The question goes as such: An event A can occur if only one of the mutually exclusive events B1, B2, or B3 occur. Show that
P(A) = P(B1)P(A|B1)+P(B2)(A|B2)+P(B3)*(A|B3)
my working out:
P[A|(B1 U B2 U B3)] = P[A INTERSECT (B1 U B2 U B3)] / P(B1 U B2 U B3)

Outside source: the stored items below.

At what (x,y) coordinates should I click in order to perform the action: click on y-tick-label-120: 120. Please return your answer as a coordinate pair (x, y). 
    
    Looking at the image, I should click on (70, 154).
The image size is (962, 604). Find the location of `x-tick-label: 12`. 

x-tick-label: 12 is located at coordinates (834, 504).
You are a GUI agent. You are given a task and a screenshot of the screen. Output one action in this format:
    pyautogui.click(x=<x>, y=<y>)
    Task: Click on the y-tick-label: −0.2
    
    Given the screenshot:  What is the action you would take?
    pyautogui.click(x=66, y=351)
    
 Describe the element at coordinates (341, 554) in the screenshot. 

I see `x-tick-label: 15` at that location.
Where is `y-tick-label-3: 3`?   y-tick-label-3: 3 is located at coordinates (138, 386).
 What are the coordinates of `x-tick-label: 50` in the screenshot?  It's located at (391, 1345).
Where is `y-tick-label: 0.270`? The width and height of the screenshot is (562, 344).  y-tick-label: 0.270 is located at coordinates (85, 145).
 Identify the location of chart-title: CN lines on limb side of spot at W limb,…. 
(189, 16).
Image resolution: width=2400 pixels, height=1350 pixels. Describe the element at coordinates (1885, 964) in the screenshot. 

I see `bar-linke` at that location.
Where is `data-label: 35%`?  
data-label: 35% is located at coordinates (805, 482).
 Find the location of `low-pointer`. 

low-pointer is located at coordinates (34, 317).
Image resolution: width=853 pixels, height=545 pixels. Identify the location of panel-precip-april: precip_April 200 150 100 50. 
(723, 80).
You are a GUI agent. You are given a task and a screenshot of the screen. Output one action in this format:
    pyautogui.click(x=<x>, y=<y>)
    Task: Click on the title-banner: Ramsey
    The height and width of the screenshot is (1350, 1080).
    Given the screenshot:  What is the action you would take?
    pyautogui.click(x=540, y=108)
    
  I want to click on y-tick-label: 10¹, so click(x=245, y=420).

Confused how to move on...
can someone please explain how Bayes Theorem works, and then how I should follow through this question.
On
Mutually exclusive events means that $P(B_i \cap B_j) = 0$ for any $i \ne j$, as such the partition of the event space (lets say $\Omega_A = B_1 \cup B_2 \cup B_3$) is complete and any event $A$ (on this sub-event space) can be written as:
$A = A \cap \Omega_A = A \cap ( B_1 \cup B_2 \cup B_3)$ then by total probability formula one has:
$$P(A) = P(A \cap \Omega_A) = P(A \cap ( B_1 \cup B_2 \cup B_3))$$
since $B_i$'s are mutually exclusive
$$P(A) = P(A \cap B_1) + P(A \cap B_2) + P(A \cap B_3)$$
which by the conditnal probability formula gives:
$$P(A) = P(B_1)P(A | B_1) + P(B_2)P(A | B_2) + P(B_3)P(A | B_3)$$
it all depens on the fact that the $B_i$'s constitute a non-overlapping (mutually exclusive) partition of the (sub-)event space $\Omega_A$, as such requiring that the event $A$ occurs if only one of the mutually exclusive events $B_i$ occurs is equivalent to the joint event $A \cap \Omega_A$
HINT
Since the event $A$ requires any one of the events $B1, B2, B3$ to occur, we have :
$P\left((B1\cup B2\cup B3) ~|~ A\right) = 1$
$\dfrac{P((B1\cup B2\cup B3) ~\cap~ A)}{P(A)} = 1 \implies P(A) = P((B1\cup B2\cup B3) ~\cap~ A) $